Another possible difficulty is the holiday’s essential arbitrariness. It might be different if it had been chosen to coincide with a historical anniversary, but as it stands there is something problematic about observing a memorial day that memorializes no particular event. Another option for commemoration is International Holocaust Remembrance Day—observed on January 27, the anniversary of the liberation of Auschwitz—which was designated by the United Nations in 2005 and is observed throughout the European Union and often in the United States as well.
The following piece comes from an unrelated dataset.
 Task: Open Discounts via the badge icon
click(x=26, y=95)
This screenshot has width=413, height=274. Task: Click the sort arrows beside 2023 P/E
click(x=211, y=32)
But there remains a fundamental dissonance in designating a single day for the commemoration of the largest genocide in human history, an event that unfolded over a dozen years and whose implications are still being wrestled with. The Holocaust was not a historical monolith: It is best understood as a constellation of events, from the establishment of the first Nuremberg laws in 1933 to the liberation of the last remaining camps in May 1945. Many of these events have sparked their own memorial activities: This year, for instance, the 75th anniversary of Kristallnacht will be observed. Meanwhile, scholars continue to do important work that challenges the popular conception of the Holocaust as defined by the death camps: See Timothy Snyder’s recent book Bloodlands, which establishes the territories east of Poland as primary sites of mass murder, as well as the recent cataloguing of more than 42,000 ghettos and camps by the historians Geoffrey Megargee and Martin Dean.

Of course, it is only because the Holocaust has been so thoroughly assimilated into American culture that it is even possible to argue about how best to commemorate it. In the Arab world, where Holocaust denial continues to spread, the dissemination of basic facts and figures must take priority. Even in Berkeley, Calif., a Yom HaShoah vigil in 2002 was interrupted by a group of protesters who likened the killing of Palestinians to “Israeli genocide”—inadvertently demonstrating why clarity about the Holocaust is so essential.

The challenge, then, is to find meaningful ways of paying our respects to the tragedy. This year, I plan to continue my customary practice: I light a memorial candle and reflect on the history of my family, which includes many survivors. But I do so with the suspicion that such rituals have become obsolete. What we do to commemorate the Holocaust during the rest of the year is far more important.